» **Texte source**:
Chers frères et sœurs,

lorsqu’un prêtre a été appelé par l’évêque de Rome (le Pape) à devenir évêque d’un diocèse, il reçoit pour cela un sacrement : le sacrement de l’ordre dans sa plénitude par lequel il entre dans le Collège des évêques. Au début de la liturgie de cette consécration d’un nouvel évêque, l’évêque consécrateur l’interroge, et parmi les interrogations qu’il lui adresse se trouve celle-ci : « Voulez-vous, comme un bon pasteur, partir à la recherche des brebis qui s’égarent pour les rassembler dans le bercail du Seigneur ? » Et le nouvel évêque répond, normalement, habituellement : « oui, je le veux ! ». La feuille de route de sa nouvelle responsabilité se trouve dès lors tracée, me semble-t-il, en grande partie par cette réponse qu’il vient de donner.

Oui, non seulement, j’accepte la charge qui m’est confiée, mais je veux me conduire en bon pasteur pour rassembler, pour rechercher les brebis qui s’égarent… Comme Jésus.

On pense ici à la Parole de Saint-Jean, qui dans son évangile, dit que Jésus devait mourir pour rassembler dans l’unité tous les enfants de Dieu dispersés. Cette charge de pasteur (charge parce que c’en est bien une), le nouvel évêque ne la portera pas seule. Il aura pour collaborateur en premier lieu les prêtres et les diacres de son diocèse. Mais aussi tout le Saint peuple de Dieu, comme aime le dire le Pape François, qui est aussi associé avec l’évêque, les prêtres et les diacres, à l’unique mission de l’Église : d’annoncer l’évangile. Mais l’évêque aura désormais en priorité à prendre soin de façon particulière du Saint peuple de Dieu, de cette portion de l’Église universelle qui lui est confiée dans son diocèse, et dont il devient le pasteur. Il aura pour charge, pour reprendre encore une fois une image qu’aime employer le pape François : « Comme le berger marche devant son troupeau pour lui indiquer le chemin, marche derrière le troupeau pour encourager les brebis les plus faibles et claudicantes, et surtout, de ne pas oublier d’être au milieu du troupeau (pour reprendre encore l’expression savoureuse du Pape François) pour s’imprégner de la bonne odeur du troupeau », ce qui veut dire en être toujours et en tout, proche et solidaire.

Jésus nous dit, nous venons de l’entendre, que le pasteur qu’il est, l’unique pasteur qu’il est, donne sa vie pour ses brebis, librement, par amour de son Père, pour obéir à son Père, mais aussi par amour du peuple qui lui est confié.

Données sur les mots et la position des éléments:

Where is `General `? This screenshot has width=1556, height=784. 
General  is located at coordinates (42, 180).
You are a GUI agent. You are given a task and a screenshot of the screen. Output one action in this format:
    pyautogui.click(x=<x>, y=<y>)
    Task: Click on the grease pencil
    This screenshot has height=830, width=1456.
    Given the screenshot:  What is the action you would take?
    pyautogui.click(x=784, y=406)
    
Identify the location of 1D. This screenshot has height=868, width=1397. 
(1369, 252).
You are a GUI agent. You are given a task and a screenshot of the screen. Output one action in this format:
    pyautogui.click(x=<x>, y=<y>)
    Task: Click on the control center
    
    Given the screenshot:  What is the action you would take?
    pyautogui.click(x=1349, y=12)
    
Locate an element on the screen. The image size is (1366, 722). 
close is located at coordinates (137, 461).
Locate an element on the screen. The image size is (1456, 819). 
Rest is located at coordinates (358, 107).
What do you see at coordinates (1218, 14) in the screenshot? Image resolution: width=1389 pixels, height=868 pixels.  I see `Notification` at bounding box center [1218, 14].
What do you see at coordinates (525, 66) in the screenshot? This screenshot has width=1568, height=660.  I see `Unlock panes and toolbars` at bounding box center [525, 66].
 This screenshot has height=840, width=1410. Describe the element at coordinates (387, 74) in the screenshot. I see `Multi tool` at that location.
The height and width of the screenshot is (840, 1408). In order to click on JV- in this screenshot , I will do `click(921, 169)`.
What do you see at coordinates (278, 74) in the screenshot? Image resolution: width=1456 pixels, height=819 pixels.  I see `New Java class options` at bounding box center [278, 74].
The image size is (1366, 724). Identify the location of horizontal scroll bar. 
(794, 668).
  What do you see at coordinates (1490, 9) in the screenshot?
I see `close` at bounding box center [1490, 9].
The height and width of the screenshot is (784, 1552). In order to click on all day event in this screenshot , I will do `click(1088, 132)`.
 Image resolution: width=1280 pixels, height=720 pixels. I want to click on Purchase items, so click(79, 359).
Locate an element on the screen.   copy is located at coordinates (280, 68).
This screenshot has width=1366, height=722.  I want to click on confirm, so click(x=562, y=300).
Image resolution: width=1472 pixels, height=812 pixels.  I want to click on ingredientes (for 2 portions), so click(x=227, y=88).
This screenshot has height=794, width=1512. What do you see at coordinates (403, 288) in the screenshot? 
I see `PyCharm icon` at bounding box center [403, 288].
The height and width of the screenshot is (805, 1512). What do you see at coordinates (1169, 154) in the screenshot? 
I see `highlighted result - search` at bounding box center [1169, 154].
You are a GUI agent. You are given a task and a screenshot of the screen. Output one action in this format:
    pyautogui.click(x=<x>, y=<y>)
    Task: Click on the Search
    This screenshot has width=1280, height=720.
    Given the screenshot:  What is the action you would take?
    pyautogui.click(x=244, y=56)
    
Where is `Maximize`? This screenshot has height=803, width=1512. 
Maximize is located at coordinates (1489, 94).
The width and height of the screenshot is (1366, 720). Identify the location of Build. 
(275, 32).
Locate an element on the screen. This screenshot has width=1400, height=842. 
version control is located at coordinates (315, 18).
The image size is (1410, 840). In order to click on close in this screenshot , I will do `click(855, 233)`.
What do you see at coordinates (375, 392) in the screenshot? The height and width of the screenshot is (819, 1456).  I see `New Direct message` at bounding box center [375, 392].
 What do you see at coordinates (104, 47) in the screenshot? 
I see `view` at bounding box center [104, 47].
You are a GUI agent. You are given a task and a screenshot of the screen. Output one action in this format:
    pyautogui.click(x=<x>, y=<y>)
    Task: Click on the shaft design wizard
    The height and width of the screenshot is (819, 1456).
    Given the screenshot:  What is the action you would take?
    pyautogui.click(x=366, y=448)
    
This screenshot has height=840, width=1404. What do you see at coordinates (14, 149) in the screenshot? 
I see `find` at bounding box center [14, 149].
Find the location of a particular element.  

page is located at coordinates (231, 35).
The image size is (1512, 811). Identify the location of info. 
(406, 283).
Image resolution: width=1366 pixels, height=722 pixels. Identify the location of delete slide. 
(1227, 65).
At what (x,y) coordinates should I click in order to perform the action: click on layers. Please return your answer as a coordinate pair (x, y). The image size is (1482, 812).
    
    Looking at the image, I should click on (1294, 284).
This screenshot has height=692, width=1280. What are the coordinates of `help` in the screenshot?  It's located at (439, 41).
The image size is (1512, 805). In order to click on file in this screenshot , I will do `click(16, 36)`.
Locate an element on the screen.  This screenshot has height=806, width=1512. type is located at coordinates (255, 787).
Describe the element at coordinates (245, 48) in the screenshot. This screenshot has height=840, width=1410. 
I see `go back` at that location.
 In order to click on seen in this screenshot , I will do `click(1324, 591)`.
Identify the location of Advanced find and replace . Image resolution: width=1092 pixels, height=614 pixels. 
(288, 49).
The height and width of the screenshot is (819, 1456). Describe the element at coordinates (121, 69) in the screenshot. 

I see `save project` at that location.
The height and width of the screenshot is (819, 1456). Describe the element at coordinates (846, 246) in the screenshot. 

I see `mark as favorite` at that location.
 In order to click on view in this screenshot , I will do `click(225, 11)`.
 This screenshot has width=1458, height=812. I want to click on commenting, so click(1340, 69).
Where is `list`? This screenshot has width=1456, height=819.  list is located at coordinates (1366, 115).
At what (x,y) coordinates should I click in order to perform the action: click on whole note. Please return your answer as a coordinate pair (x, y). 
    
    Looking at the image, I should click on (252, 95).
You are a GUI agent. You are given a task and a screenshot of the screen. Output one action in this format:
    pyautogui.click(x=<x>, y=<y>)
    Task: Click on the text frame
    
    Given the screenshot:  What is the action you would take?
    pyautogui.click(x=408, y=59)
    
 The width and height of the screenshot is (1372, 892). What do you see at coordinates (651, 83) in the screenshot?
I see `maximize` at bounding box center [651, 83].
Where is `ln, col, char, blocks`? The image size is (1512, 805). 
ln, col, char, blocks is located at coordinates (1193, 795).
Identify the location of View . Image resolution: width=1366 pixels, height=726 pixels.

» **Consignes**:
[a] Reprends le passage du texte sur la consécration d’un évêque qui s’ouvre sur les mots contenant « Chers frères et » et se termine par « vient de donner. », en remplaçant « bercail » par « troupeau ».
[b] D’après le texte sur la consécration d’un évêque, qui le nouvel évêque aura-t-il pour collaborateurs en premier lieu ?
[c] Dans le texte sur la consécration d’un évêque, l’image du berger employée par le pape François indique à quelles places se tient le berger par rapport à son troupeau. Énumère ces places, chacune avec ce qu’elle permet de faire.

» **Réponses**:
[a]
Chers frères et sœurs,

lorsqu’un prêtre a été appelé par l’évêque de Rome (le Pape) à devenir évêque d’un diocèse, il reçoit pour cela un sacrement : le sacrement de l’ordre dans sa plénitude par lequel il entre dans le Collège des évêques. Au début de la liturgie de cette consécration d’un nouvel évêque, l’évêque consécrateur l’interroge, et parmi les interrogations qu’il lui adresse se trouve celle-ci : « Voulez-vous, comme un bon pasteur, partir à la recherche des brebis qui s’égarent pour les rassembler dans le troupeau du Seigneur ? » Et le nouvel évêque répond, normalement, habituellement : « oui, je le veux ! ». La feuille de route de sa nouvelle responsabilité se trouve dès lors tracée, me semble-t-il, en grande partie par cette réponse qu’il vient de donner.

[b] Les prêtres et les diacres de son diocèse.

[c]
- Devant son troupeau, pour lui indiquer le chemin
- Derrière le troupeau, pour encourager les brebis les plus faibles et claudicantes
- Au milieu du troupeau, pour s’imprégner de la bonne odeur du troupeau